High-ranking Australian Bishop Christopher Saunders has been charged with rape and a string of sex offences - some against children - after a long-running investigation.
The 74-year-old was arrested in the Western Australian town of Broome on Wednesday.
Mr Saunders was refused bail, and will face 19 counts in court on Thursday.
He is one of the most senior Catholics in Australia to face charges of this nature.
The offences he is alleged to have committed include two counts of rape, 14 counts of unlawful and indecent assault, and three counts of indecently dealing with a child under his authority.
First ordained in 1976, Mr Saunders has spent most of his career in the remote Kimberley region in the nation's north-west corner.
For years, he has faced dual police and internal church investigations over allegations of sexual abuse made by several Aboriginal men from communities in his parish.
The accusations were first aired in 2020, but the initial police investigation that followed was closed without charge.

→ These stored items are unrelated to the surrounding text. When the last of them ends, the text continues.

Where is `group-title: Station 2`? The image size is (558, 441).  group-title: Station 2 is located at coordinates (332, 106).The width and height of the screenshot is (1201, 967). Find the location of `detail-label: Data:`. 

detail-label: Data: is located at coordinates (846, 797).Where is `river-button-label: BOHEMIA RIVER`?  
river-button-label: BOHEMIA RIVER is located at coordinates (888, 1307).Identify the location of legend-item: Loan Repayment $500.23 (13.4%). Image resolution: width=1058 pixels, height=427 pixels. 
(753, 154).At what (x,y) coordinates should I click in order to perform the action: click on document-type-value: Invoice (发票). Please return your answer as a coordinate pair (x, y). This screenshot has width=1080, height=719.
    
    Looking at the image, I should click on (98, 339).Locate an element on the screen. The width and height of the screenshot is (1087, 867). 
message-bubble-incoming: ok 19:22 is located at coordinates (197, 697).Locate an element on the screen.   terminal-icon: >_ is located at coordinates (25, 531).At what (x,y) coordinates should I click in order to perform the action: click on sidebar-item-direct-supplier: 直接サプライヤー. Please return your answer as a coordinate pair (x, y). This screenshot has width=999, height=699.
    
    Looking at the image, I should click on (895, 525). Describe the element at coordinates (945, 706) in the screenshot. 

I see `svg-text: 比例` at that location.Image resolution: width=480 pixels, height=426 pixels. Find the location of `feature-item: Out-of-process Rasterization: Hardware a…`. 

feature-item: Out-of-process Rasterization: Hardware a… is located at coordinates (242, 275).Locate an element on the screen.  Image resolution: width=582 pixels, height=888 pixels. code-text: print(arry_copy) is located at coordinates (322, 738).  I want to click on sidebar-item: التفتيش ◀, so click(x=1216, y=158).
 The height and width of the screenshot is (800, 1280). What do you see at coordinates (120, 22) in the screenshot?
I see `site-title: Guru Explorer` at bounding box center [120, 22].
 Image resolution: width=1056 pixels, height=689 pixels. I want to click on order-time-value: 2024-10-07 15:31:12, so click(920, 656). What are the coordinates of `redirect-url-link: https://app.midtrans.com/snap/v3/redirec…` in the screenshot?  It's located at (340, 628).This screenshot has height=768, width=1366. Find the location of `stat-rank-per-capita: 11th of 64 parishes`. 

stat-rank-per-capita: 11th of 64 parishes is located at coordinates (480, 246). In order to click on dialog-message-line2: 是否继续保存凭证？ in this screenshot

However after a historic inquiry was ordered by the Pope - and its 200-page report subsequently leaked to media last year - police began a new probe.
Only a handful of Vos Estis Lux Mundi investigations have been undertaken around the world. Meaning "You Are the Light of the World" in Latin, Vos Estis inquiries were introduced in 2019 as a mechanism for combatting sexual abuse and investigating bishops and other high-ranking officials in the Catholic Church.